Copy the lines between the one holding "You are a computer-use" and the one holding "point(1333,156)", inclusive, switching "trash icon" to "bin icon" and changing nothing else. Leave the pictures out of your answer.

— RECORDS TO PROCESS —

---

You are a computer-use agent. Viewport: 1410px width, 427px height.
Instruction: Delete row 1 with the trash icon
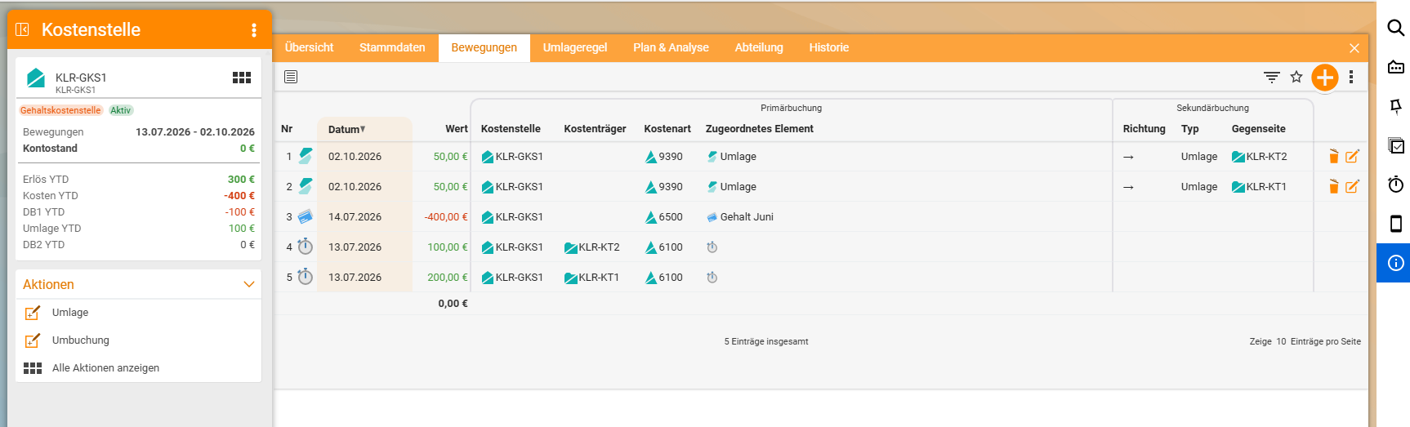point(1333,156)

---

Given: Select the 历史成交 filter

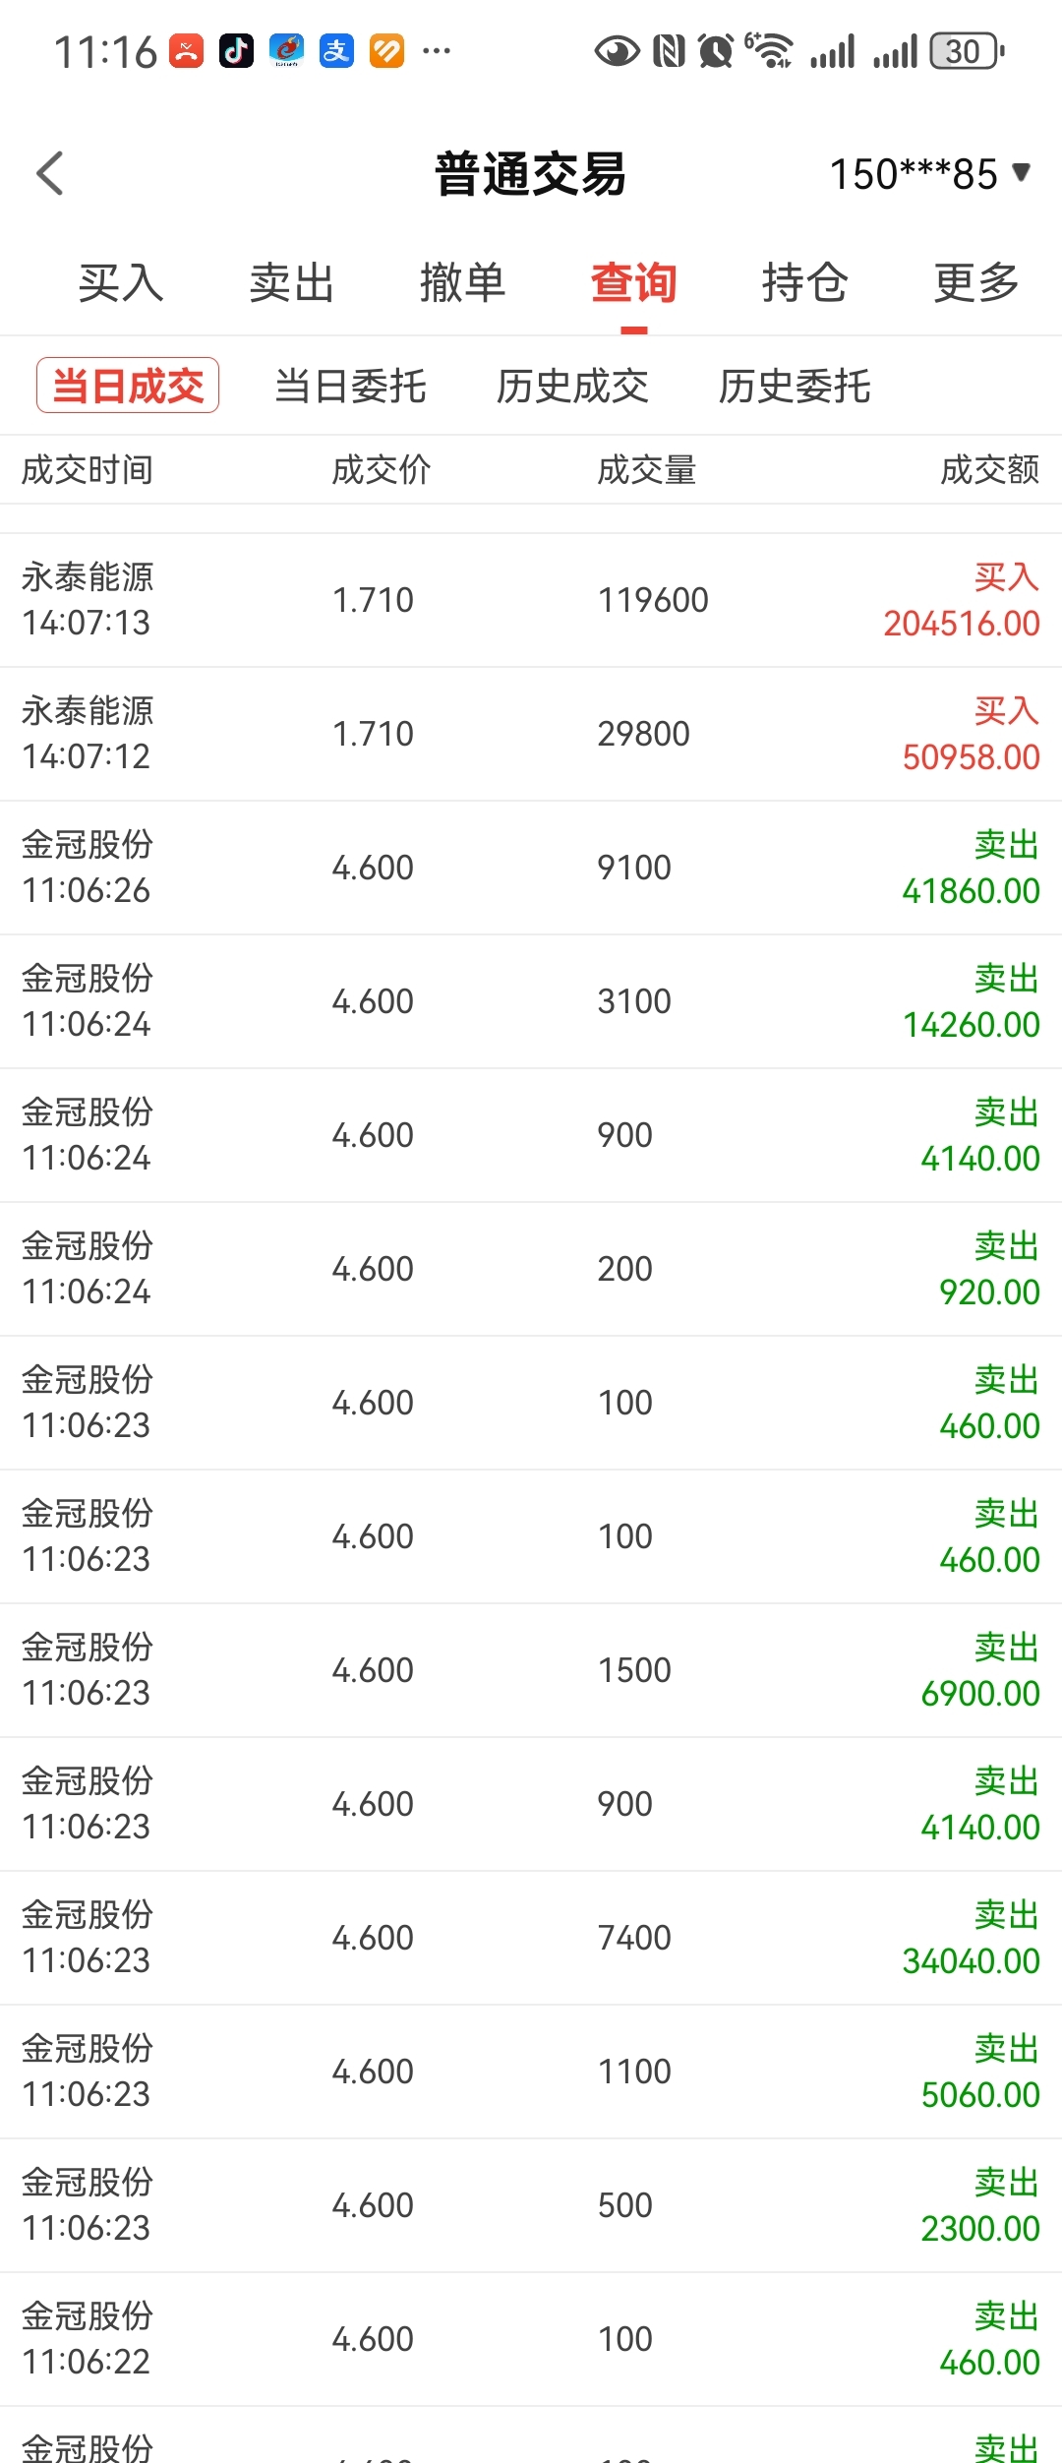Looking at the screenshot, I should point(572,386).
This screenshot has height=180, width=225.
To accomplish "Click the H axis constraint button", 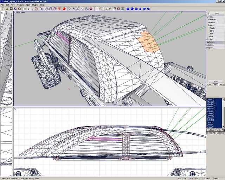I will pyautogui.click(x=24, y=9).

---

— SOLUTION FOR THIS PROBLEM —
You are a computer-use agent. Viewport: 1410px width, 427px height.
Instruction: Delete row 1 with the bin icon
point(1333,156)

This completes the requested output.